What the exercise asks - Please report how many lines in these records contain the string "will", and give nothing besides the number.

Saved data entries
----

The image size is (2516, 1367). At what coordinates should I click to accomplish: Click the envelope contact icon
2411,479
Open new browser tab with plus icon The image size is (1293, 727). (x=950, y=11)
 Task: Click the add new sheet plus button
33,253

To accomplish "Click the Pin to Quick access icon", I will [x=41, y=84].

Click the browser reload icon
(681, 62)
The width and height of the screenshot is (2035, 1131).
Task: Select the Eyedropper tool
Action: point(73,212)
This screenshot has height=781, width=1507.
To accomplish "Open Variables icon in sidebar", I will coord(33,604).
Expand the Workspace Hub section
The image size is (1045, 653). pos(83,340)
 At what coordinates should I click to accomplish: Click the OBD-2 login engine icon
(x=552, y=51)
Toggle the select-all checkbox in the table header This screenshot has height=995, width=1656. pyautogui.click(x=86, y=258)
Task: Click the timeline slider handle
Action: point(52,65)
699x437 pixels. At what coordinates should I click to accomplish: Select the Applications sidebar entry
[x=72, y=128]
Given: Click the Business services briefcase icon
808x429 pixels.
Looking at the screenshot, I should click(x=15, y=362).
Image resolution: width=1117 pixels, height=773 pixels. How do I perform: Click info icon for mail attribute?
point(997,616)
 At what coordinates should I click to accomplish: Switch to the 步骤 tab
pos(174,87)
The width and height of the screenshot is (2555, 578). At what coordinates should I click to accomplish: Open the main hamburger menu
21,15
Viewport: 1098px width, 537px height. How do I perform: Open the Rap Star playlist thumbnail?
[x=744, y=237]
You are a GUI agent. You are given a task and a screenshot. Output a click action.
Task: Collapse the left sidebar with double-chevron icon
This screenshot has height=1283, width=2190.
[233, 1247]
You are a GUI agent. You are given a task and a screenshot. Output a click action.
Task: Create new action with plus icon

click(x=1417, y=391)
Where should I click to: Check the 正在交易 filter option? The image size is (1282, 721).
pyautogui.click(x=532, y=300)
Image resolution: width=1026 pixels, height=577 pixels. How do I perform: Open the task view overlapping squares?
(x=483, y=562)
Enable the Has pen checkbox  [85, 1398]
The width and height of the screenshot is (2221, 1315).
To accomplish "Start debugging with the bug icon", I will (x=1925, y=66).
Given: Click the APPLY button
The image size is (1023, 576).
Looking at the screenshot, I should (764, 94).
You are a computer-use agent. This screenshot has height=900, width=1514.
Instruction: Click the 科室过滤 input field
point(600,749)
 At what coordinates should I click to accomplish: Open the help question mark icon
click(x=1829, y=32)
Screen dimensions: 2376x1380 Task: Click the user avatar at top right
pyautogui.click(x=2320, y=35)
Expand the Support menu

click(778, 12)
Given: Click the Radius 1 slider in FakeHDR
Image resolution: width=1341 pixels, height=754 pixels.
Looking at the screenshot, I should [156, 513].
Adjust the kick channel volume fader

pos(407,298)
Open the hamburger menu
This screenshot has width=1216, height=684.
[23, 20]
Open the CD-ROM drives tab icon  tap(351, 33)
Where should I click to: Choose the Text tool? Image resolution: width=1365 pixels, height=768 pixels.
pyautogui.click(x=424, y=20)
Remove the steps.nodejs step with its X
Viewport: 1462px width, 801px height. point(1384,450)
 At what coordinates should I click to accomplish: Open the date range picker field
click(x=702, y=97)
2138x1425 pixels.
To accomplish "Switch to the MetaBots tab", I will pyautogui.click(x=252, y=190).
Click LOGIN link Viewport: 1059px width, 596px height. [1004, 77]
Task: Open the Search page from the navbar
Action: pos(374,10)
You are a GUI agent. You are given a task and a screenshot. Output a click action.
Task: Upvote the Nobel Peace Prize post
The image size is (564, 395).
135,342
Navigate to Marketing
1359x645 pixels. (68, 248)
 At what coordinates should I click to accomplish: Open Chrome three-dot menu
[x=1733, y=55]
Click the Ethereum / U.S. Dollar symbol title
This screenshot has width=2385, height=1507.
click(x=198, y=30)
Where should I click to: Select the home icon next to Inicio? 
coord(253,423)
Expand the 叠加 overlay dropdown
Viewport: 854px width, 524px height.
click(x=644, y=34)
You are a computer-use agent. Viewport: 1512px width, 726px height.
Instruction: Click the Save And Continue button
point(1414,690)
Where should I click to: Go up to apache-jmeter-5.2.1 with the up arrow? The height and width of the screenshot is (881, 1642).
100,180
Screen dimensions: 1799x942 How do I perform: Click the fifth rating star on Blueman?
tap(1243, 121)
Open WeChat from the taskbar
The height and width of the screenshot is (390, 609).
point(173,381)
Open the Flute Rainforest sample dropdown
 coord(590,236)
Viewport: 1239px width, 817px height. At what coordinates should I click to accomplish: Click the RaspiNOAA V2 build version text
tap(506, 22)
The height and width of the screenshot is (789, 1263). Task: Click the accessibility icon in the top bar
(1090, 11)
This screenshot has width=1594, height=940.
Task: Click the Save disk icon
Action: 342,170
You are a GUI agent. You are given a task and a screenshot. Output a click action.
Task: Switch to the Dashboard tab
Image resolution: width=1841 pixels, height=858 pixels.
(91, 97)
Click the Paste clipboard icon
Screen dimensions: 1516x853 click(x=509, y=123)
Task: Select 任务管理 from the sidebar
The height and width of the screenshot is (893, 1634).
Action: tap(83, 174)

----

Final answer - 4